• Task
Filter the listing and keep only the lines with the word "height".

• Dataset extract

%%

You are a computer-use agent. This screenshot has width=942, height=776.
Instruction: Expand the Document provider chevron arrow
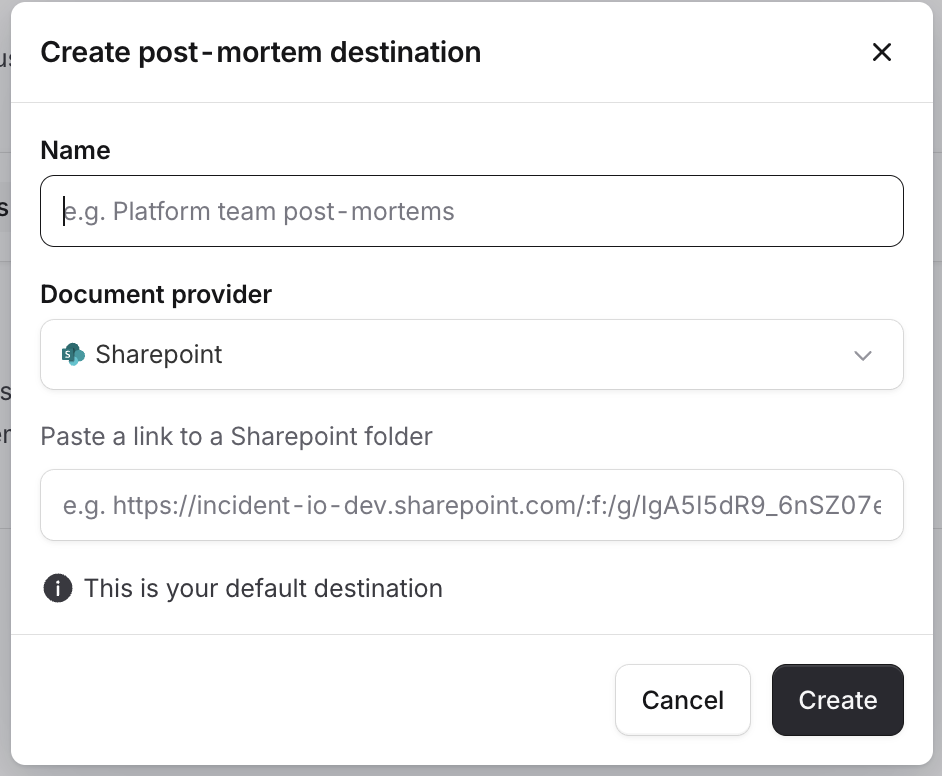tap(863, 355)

%%
%%

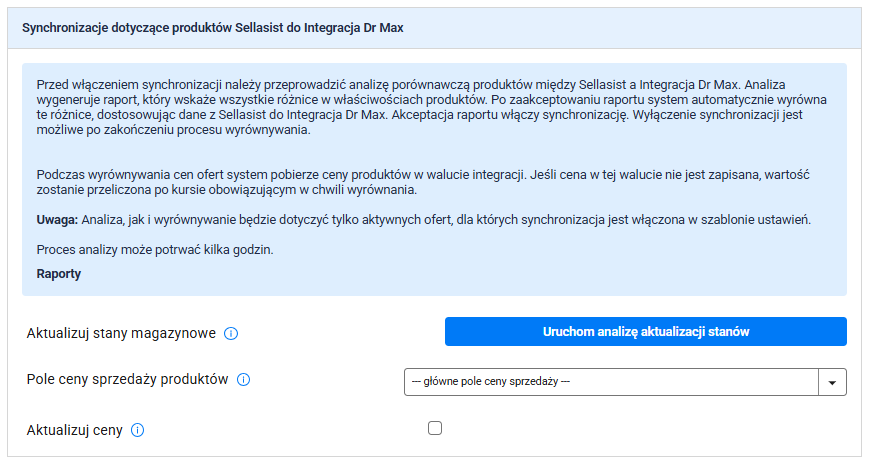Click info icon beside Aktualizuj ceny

%%
%%

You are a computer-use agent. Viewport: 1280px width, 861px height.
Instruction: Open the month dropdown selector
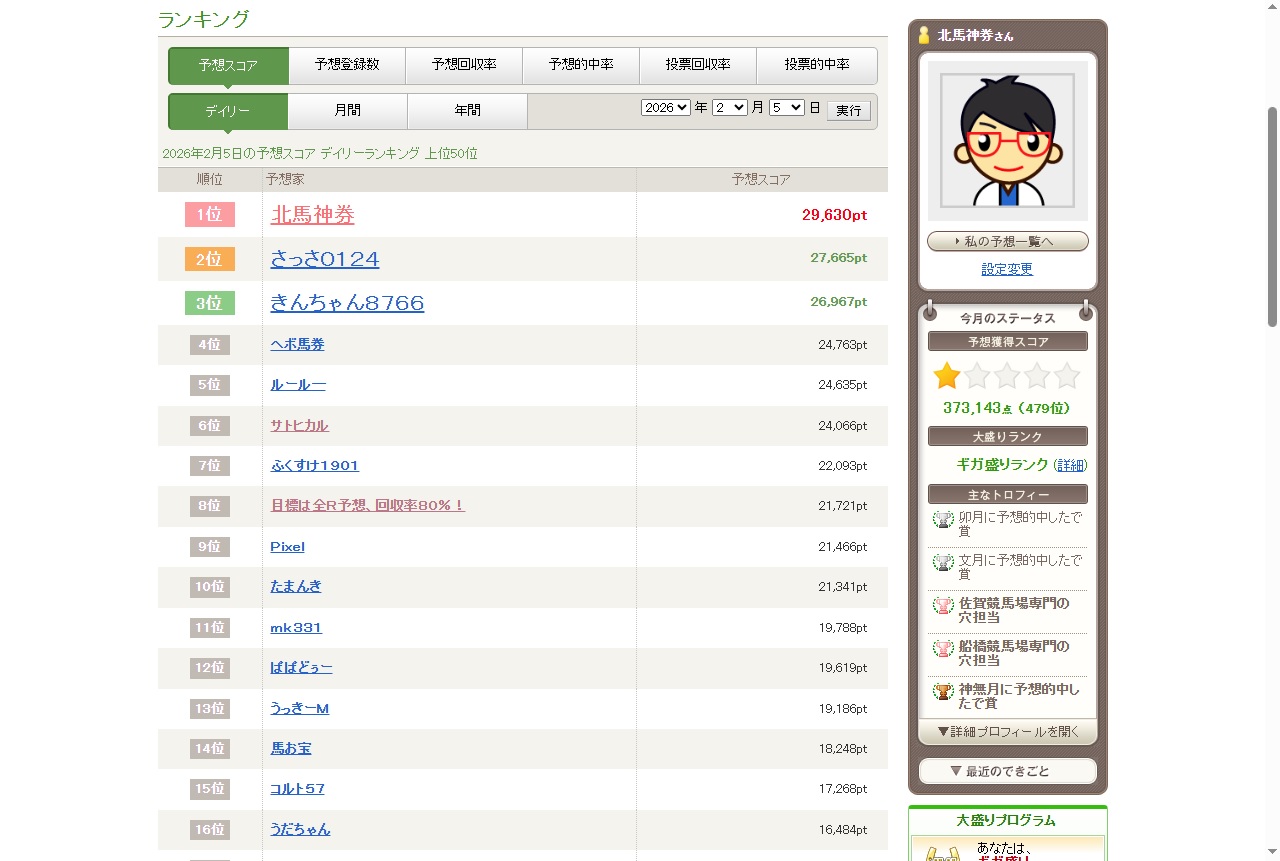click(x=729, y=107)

%%

• Response to the task
You are a computer-use agent. This screenshot has width=942, height=776.
You are a computer-use agent. Viewport: 1280px width, 861px height.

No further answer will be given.